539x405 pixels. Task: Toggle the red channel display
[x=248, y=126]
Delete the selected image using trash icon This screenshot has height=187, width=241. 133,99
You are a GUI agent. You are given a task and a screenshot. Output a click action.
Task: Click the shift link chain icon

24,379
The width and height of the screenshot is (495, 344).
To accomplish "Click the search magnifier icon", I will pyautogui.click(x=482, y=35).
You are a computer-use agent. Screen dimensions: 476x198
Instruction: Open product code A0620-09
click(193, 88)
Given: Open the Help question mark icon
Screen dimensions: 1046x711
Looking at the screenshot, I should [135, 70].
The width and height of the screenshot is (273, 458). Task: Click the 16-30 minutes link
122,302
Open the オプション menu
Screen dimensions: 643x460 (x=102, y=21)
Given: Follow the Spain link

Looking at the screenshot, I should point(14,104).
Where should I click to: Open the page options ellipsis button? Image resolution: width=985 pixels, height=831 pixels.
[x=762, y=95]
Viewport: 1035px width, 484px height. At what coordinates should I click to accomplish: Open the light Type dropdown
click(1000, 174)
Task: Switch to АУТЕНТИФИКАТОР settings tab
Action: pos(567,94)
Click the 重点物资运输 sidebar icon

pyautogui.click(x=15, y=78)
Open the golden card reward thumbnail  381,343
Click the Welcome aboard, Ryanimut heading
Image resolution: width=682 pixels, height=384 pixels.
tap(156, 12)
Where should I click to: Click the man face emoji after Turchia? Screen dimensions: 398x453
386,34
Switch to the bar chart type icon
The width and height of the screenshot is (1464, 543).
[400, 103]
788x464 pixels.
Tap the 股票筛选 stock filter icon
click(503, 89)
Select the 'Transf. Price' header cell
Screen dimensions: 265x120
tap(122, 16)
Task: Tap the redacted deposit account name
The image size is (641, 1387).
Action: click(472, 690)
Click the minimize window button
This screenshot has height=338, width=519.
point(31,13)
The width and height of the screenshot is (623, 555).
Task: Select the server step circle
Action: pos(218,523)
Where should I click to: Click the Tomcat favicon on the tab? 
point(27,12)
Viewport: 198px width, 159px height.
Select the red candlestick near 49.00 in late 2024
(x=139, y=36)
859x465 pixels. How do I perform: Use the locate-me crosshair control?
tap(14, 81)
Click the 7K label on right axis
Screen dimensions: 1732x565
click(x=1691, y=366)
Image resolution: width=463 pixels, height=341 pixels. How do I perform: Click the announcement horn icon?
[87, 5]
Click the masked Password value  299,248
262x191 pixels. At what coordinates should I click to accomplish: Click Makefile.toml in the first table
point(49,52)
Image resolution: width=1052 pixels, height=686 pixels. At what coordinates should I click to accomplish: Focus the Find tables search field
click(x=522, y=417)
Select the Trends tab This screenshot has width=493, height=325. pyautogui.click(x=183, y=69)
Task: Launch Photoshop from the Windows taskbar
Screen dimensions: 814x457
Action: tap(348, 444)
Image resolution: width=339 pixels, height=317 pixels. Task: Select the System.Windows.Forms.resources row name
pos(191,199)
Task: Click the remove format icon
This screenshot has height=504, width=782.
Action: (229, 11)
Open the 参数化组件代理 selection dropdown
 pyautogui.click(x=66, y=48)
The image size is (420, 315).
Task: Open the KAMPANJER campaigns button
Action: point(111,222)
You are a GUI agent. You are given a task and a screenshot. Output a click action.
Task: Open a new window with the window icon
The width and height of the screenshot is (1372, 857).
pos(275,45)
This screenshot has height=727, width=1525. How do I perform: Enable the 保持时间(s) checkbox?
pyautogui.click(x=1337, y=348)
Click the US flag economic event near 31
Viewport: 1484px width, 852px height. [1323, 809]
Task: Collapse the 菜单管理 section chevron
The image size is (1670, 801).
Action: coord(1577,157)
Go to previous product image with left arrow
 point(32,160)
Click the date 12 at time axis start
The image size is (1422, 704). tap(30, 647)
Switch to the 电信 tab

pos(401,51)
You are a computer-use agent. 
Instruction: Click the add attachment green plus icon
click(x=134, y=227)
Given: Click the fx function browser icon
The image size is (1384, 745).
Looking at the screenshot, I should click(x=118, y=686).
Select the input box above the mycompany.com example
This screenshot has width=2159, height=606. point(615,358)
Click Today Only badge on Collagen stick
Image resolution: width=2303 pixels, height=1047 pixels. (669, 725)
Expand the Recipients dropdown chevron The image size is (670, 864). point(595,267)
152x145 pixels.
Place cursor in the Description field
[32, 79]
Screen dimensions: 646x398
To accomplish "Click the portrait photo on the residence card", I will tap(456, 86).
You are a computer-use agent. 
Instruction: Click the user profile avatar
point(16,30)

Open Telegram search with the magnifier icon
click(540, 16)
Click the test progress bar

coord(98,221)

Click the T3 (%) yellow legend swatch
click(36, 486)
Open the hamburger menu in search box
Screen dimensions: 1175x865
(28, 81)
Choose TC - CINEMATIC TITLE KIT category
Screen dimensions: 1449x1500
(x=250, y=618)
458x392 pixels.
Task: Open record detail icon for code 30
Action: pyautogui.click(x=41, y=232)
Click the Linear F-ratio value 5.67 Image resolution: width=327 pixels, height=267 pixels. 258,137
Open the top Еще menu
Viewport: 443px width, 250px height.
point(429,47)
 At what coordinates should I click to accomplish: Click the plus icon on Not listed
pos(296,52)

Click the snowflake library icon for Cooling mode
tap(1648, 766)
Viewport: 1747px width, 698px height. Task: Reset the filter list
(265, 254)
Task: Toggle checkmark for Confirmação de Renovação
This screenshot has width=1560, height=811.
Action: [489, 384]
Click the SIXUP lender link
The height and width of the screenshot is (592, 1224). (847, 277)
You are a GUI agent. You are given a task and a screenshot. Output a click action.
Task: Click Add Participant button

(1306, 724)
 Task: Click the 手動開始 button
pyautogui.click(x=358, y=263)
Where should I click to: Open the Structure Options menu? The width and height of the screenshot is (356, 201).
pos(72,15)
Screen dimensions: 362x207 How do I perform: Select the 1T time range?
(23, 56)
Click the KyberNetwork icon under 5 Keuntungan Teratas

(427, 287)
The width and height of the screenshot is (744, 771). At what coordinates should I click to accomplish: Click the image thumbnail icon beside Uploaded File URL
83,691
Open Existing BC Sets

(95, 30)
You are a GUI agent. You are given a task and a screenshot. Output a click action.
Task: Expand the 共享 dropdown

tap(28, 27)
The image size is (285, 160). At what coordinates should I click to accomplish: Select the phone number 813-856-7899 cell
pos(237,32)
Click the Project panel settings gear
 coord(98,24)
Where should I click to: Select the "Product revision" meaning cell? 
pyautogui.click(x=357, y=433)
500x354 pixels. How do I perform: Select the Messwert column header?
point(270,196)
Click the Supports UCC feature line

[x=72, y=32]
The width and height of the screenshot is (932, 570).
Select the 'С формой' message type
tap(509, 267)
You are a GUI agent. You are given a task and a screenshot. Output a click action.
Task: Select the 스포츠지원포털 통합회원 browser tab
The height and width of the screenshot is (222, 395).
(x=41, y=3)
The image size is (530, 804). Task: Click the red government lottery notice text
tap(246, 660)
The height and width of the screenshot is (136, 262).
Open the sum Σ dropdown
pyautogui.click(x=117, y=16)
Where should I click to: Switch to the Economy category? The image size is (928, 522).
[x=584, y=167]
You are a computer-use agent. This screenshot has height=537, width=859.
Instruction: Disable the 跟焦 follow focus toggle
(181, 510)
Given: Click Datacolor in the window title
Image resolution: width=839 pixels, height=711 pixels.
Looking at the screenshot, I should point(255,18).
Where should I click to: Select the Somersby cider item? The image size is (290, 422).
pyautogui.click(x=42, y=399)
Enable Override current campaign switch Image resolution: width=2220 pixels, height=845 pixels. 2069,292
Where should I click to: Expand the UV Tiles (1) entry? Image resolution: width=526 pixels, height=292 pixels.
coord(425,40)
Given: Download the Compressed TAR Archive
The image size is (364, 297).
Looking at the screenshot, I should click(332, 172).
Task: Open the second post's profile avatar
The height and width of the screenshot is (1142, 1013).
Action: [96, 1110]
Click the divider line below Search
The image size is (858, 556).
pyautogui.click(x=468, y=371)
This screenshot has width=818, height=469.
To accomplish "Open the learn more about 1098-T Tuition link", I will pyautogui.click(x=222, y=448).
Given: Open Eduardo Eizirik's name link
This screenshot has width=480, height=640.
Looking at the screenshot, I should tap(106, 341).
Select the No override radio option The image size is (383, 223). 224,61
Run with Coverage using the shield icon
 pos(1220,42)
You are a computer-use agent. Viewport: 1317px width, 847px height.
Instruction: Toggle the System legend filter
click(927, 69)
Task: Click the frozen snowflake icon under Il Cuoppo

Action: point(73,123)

· · · · · · ·

* [INSTRUCTIONS TO FOLLOW]
Copy out every line from the material above in which the word "computer" appears.

* [WORKED SOLUTION]
You are a computer-use agent. Screen dimensions: 476x198
You are a computer-use agent. 
You are a computer-use agent. 
You are a computer-use agent. This screenshot has height=537, width=859.
You are a computer-use agent. Viewport: 1317px width, 847px height.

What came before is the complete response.